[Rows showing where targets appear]
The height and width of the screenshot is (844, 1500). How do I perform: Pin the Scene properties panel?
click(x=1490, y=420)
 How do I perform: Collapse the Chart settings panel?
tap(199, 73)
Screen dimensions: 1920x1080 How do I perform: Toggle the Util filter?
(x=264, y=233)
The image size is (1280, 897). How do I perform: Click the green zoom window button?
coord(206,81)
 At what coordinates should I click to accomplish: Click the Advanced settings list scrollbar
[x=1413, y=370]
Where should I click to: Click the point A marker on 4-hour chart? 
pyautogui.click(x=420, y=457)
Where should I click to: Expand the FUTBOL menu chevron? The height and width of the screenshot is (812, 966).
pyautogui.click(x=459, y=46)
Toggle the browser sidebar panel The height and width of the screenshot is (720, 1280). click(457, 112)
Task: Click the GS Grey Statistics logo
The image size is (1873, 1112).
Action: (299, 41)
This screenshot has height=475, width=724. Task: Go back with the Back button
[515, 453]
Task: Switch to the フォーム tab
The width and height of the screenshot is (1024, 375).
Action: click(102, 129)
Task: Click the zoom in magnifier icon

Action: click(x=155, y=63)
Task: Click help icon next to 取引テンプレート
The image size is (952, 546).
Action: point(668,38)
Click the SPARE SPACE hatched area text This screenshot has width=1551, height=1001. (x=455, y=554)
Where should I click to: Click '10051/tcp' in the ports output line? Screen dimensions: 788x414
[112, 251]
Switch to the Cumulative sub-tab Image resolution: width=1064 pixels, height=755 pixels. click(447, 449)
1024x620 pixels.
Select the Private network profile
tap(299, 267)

YOUR TASK - Reproduce all of the records above line for line, without changing anything.

SOLUTION -
The height and width of the screenshot is (844, 1500). How do I perform: Pin the Scene properties panel?
click(x=1490, y=420)
 How do I perform: Collapse the Chart settings panel?
tap(199, 73)
Screen dimensions: 1920x1080 How do I perform: Toggle the Util filter?
(x=264, y=233)
The image size is (1280, 897). How do I perform: Click the green zoom window button?
coord(206,81)
 At what coordinates should I click to accomplish: Click the Advanced settings list scrollbar
[x=1413, y=370]
Where should I click to: Click the point A marker on 4-hour chart? 
pyautogui.click(x=420, y=457)
Where should I click to: Expand the FUTBOL menu chevron? The height and width of the screenshot is (812, 966).
pyautogui.click(x=459, y=46)
Toggle the browser sidebar panel The height and width of the screenshot is (720, 1280). click(457, 112)
Task: Click the GS Grey Statistics logo
The image size is (1873, 1112).
Action: (299, 41)
This screenshot has height=475, width=724. Task: Go back with the Back button
[515, 453]
Task: Switch to the フォーム tab
The width and height of the screenshot is (1024, 375).
Action: click(102, 129)
Task: Click the zoom in magnifier icon

Action: click(x=155, y=63)
Task: Click help icon next to 取引テンプレート
The image size is (952, 546).
Action: point(668,38)
Click the SPARE SPACE hatched area text This screenshot has width=1551, height=1001. (x=455, y=554)
Where should I click to: Click '10051/tcp' in the ports output line? Screen dimensions: 788x414
[112, 251]
Switch to the Cumulative sub-tab Image resolution: width=1064 pixels, height=755 pixels. click(447, 449)
1024x620 pixels.
Select the Private network profile
tap(299, 267)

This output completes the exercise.